Selected text ::

Historic Places in South Jersey

Historic Places in South Jersey - Places to Go and Things to Do

A discussion of things to do and places to go, with the purpose
of sharing, and encouraging exploration of South Jersey.

Monday, October 24, 2016

Harleigh Cemetery

Good Morning on this Fine October Day.  Always at this time of year, I am drawn to cemeteries.  The impulse has deep roots.  I am of German, Irish, and English extraction and the ancient Celts celebrated a holiday called Samhain (pronounced Sowain) when the gap between the plenty of summer and the dark deprivation of winter made an opening between life and death and people communicated with their lost loved ones. 

South of the border, people celebrate The Day of the Dead around this time of year as well, maintaining the connection between living loved ones and those who have departed for the mysterious realm after death.  They suggest visiting the graves and visiting the loved ones there, a cup of tea, a glass of wine, a little conversation, some flowers - at home, photographs arranged in a little shrine to remember.

All Hallow's Eve - as with  many folk traditions, when the Christian religion conquered the predecessors, for better or worse (the better is the stopping of sacrifice of animals and people to hungry gods - the worse is the burning of alleged witches and the Spanish Inquisition not to mention persecution of other religions) anyhow, they overlaid Samhain with All Saints Day to celebrate and honor the martyrs to the faith and the saints.

Data extract ::
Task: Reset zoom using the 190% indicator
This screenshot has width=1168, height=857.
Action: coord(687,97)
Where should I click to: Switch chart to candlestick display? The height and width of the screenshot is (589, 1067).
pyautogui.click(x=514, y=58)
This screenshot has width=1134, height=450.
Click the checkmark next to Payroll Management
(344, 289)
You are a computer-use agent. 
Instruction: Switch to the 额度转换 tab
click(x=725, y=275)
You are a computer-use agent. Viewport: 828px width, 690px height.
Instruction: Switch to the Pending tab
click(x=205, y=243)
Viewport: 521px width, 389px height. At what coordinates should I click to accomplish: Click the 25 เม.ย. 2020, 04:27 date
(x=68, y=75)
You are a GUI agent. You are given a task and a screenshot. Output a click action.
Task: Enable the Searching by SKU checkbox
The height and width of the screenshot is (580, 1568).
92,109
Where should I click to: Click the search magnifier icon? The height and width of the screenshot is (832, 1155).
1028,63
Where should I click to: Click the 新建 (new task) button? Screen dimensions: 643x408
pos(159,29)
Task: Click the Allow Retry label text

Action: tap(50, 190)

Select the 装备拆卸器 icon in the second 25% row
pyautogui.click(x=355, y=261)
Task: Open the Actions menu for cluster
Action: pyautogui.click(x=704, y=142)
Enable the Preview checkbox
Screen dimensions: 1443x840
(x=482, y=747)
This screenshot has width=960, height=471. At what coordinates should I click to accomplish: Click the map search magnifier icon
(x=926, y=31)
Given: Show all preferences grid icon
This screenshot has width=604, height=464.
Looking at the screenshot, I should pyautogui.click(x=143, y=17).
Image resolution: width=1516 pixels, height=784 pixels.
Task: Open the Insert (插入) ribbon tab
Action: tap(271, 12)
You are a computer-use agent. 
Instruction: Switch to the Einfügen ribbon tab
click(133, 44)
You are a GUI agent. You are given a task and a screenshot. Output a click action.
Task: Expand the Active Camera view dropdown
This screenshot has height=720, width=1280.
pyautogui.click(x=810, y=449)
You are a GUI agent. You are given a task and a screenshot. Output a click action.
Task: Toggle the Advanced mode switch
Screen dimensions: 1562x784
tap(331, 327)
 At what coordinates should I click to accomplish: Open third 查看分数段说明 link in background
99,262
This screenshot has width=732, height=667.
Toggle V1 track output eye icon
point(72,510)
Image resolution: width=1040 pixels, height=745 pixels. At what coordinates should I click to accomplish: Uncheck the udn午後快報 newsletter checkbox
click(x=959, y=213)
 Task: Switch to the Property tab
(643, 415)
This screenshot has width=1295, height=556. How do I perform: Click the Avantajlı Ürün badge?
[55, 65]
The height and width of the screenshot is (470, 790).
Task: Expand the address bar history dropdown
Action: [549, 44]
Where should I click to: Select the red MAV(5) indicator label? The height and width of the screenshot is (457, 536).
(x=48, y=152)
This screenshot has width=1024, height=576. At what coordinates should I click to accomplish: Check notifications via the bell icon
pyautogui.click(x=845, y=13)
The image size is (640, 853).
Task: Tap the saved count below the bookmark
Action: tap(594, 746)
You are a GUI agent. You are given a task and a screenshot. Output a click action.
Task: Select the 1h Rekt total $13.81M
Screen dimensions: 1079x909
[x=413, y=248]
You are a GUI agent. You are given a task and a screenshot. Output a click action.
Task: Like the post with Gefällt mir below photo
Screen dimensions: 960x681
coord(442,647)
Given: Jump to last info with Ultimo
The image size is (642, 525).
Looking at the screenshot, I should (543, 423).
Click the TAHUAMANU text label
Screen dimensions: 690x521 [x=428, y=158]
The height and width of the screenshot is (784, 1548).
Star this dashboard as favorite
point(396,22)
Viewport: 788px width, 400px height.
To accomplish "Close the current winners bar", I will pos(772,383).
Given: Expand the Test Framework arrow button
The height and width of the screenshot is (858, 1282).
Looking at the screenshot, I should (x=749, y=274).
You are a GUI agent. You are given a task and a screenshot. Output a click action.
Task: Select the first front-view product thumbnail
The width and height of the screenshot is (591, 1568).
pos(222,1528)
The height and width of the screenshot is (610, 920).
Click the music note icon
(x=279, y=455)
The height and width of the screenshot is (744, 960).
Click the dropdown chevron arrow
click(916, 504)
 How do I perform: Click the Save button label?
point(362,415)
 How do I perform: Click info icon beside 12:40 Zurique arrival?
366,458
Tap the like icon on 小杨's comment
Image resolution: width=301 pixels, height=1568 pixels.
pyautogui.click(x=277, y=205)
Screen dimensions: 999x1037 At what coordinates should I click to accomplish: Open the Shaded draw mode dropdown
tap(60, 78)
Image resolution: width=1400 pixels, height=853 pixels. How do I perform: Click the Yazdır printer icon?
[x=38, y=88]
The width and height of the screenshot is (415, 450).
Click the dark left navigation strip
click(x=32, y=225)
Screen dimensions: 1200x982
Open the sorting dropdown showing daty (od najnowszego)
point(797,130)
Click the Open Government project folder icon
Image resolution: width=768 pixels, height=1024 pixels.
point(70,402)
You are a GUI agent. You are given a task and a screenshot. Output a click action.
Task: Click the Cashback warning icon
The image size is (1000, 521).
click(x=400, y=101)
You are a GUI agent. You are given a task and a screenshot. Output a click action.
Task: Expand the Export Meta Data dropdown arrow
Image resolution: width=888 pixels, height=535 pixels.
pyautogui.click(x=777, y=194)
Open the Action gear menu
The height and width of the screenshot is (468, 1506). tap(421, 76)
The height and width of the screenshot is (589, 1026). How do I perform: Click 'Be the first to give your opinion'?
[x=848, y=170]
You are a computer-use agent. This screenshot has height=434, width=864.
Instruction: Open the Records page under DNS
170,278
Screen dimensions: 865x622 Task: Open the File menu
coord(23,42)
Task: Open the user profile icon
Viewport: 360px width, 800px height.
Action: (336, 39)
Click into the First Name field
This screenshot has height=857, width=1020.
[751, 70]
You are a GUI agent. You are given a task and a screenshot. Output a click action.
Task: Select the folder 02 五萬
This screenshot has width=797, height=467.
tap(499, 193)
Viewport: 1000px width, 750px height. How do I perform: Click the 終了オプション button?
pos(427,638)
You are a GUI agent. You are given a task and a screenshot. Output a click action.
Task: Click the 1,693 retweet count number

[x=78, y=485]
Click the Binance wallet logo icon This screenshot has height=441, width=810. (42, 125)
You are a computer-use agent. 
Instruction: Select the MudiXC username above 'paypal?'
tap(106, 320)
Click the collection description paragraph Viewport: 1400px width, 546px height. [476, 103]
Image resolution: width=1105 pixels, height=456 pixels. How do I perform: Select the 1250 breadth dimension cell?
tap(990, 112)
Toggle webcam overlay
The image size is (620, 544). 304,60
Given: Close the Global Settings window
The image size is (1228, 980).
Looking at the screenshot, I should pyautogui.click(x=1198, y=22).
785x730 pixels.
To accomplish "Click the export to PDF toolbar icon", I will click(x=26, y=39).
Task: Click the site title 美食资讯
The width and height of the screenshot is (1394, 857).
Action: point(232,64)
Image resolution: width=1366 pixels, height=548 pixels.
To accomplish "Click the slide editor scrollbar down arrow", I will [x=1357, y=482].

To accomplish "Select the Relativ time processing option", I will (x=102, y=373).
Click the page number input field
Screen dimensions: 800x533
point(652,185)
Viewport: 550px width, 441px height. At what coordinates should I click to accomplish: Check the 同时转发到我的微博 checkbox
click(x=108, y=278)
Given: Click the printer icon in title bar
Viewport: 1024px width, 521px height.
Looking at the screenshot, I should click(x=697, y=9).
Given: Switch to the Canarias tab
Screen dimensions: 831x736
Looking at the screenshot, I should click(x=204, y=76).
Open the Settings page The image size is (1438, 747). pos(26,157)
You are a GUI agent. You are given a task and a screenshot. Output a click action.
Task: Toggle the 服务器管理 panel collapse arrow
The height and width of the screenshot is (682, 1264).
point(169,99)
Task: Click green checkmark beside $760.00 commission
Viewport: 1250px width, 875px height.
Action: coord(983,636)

Task to complete :: In the Harleigh Cemetery post, what was the name of the holiday celebrated by the ancient Celts?

Answer box :: Samhain, pronounced Sowain.